PAICV diz que redução do FFM vai criar “sérios embaraços” às câmaras municipais (c/áudio)

Cidade da Praia, 02 Nov Out (Inforpress) – O secretário-geral adjunto PAICV disse hoje, na Cidade da Praia, que o Governo, ao subtrair o montante de 736.978.557$00 do OGE para 2022, vai criar “sérios embaraços” às câmaras municipais, muitas das quais dependem dessas receitas.

“Na presente etapa é extremamente necessária a solidariedade de todos e nesse particular do Governo para com as câmaras municipais”, lamentou o secretário-geral adjunto para os Assuntos Autárquicos, Américo Nascimento.

O político fez essas considerações em conferência de imprensa para manifestar “a inquietação” do Partido Africano da Independência de Cabo Verde (PAICV, oposição) em relação à proposta do Orçamento Geral do Estado para 2022 (OGE),   que prevê uma redução do montante do Fundo de Financiamento Municipal (FFM).

Para o dirigente do maior partido da oposição, está-se perante uma “flagrante falta de solidariedade” para com os municípios do País, mormente num momento em que foram, também, afectados pela pandemia de covid-19.

“As autarquias são as instituições que estão mais próximas das populações.

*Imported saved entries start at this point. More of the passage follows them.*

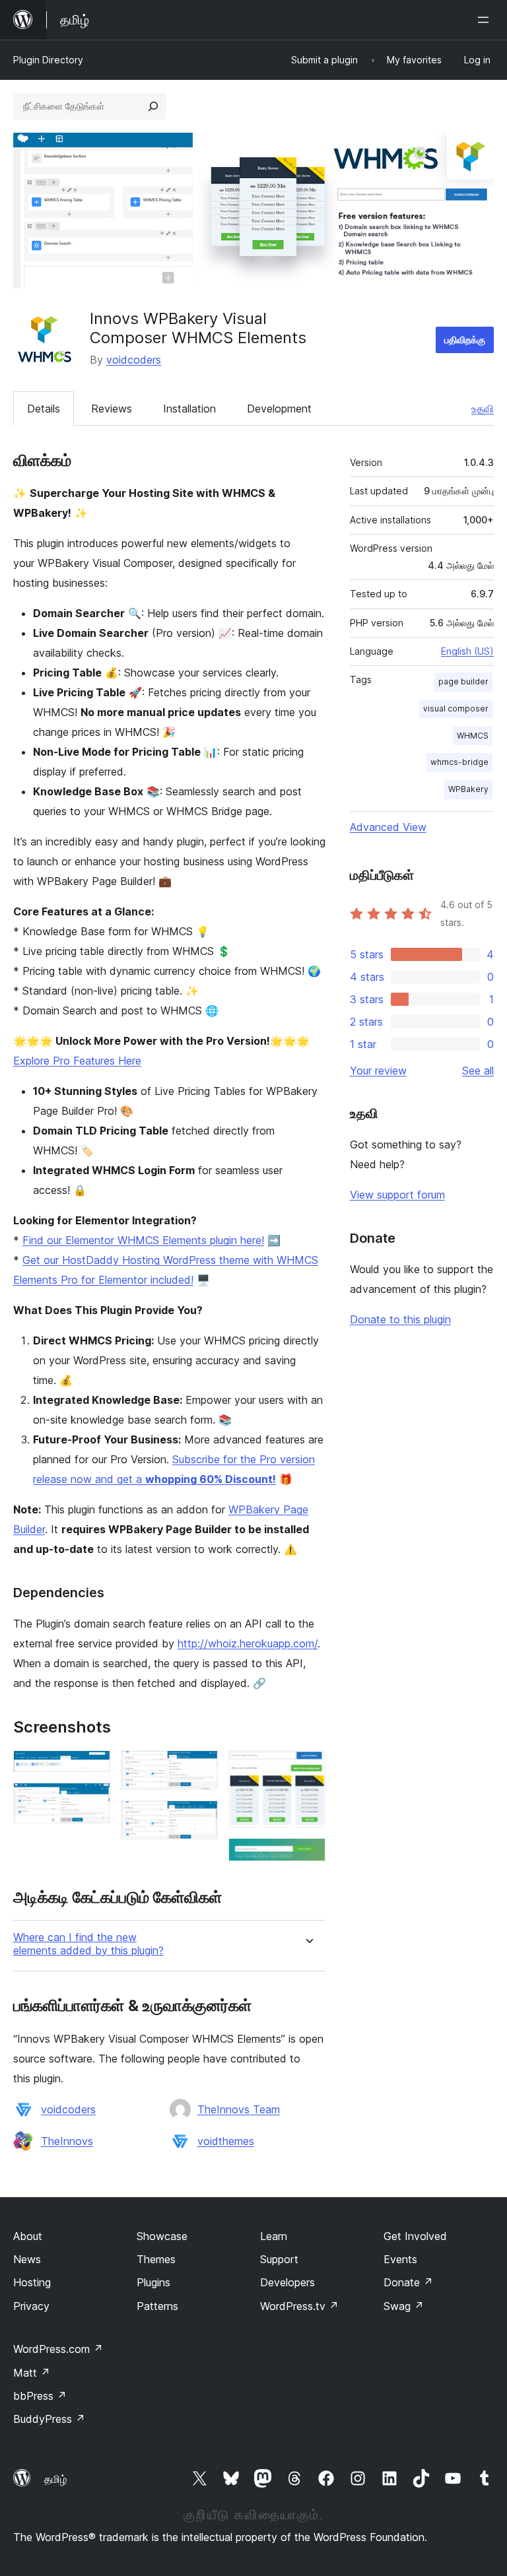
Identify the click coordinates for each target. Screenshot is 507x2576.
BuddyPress (49, 2419)
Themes (156, 2259)
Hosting (32, 2282)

Por conseguinte são elas que vivem, de perto, os problemas que afligem as pessoas”, apontou Américo Nascimento, lembrando que os cidadãos,  perante as dificuldades, recorrem à instituição mais próxima, que é a respectiva câmara municipal.  

Segundo ele, desde sempre as câmaras municipais reclamam da insuficiência de recursos financeiros para fazer face às suas “crescentes responsabilidades”, bem como às expectativas das populações, consequência do desenvolvimento almejado dos respectivos municípios.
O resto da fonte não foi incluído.